Las toallas salen volando, y es muy típico el espectáculo de una sombrilla dando volteretas orilla abajo, con el propietario corriendo tras ella, mientras los niños se apartan como pueden para que no se les ensarte el pincho en el ojo.

El agua no salta, sino que parece que la estén peinando. Hay olas pequeñas, que van casi de lado, y una corriente muy fuerte.
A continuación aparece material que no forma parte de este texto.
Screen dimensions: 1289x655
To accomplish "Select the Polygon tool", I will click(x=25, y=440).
Desde niños, los gaditanos aprendemos a quedarnos con nuestra toalla o la bolsa de playa de nuestra madre como punto de referencia en la arena, porque sabemos que cuando nos hartemos de jugar, nadar y hacernos ahogadillas, estaremos fácilmente a un kilómetro de nuestro sitio de partida, y tendremos que nadar contracorriente para situarnos delante de nuestra toalla o, si somos sabios, unos metros más allá para contrarrestar la corriente.

Los inexpertos que se han llevado la tabla para coger olas se frustran, porque además de no haber ni una decente, ellos y sus tablas son arrastrados una y otra vez hasta el quinto pimiento.
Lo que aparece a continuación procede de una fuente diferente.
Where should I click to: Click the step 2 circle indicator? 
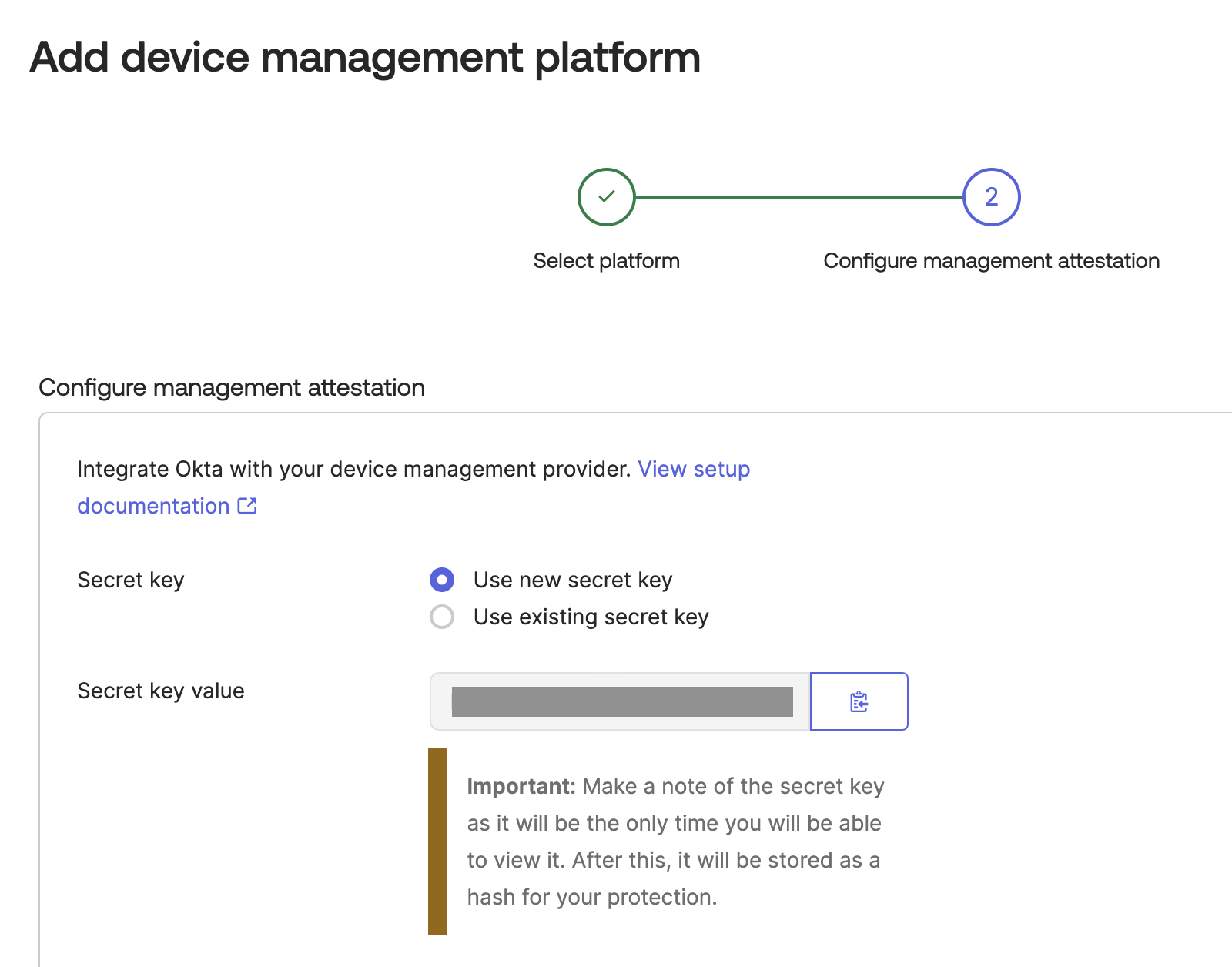(x=991, y=197)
Normalmente los autóctonos gaditanos evitamos las playas los días de Levante, pero quienes han venido de fuera y tienen pocos días para disfrutar de su verano suelen obstinarse en bajar a bañarse, decididos a que "un poco de viento" no les amargue las vacaciones.
Observar a esos turistas sufrir con cara de "qué felices somos" es un pasatiempo muy divertido para quienes se pasan por la playa sin quedarse.

Pero el Levante no sólo putea a bañistas. Es un viento tremendamente desagradable que afecta directamente al humor e incluso a la salud. Habitualmente cuando hace levante todo el mundo está de mal humor. Por una parte, porque hay que estar encerrado en casa con el aire acondicionado, los ventiladores, abanicos... Pero hay algo más. Es un viento que cabrea, que vuelve a la gente susceptible, y que da dolor de cabeza.

Otra consecuencia de este simpático viento es que cuando sopla fuerte impide que los barcos salgan al mar. Y eso aquí es una putada ya no sólo para quienes pescan, sino para quienes se mueven por la bahía en catamarán, que a menudo es preferible al autobús interurbano por tardar menos (y ser más agradable).

Pero no todo es malo. Las noches de Levante (si no es muy fuerte) llegan a ser agradables, porque refresca.

Durante el invierno, sólo toca los huevos en días como hoy en que la primavera casi ha llegado, hace sol y buena temperatura... Pero un vendaval de Levante te quita las ganas de salir de casa.

Y, ¿qué pasa cuando no hace Levante? Pues que hace Poniente. Pero eso lo contaremos otro día.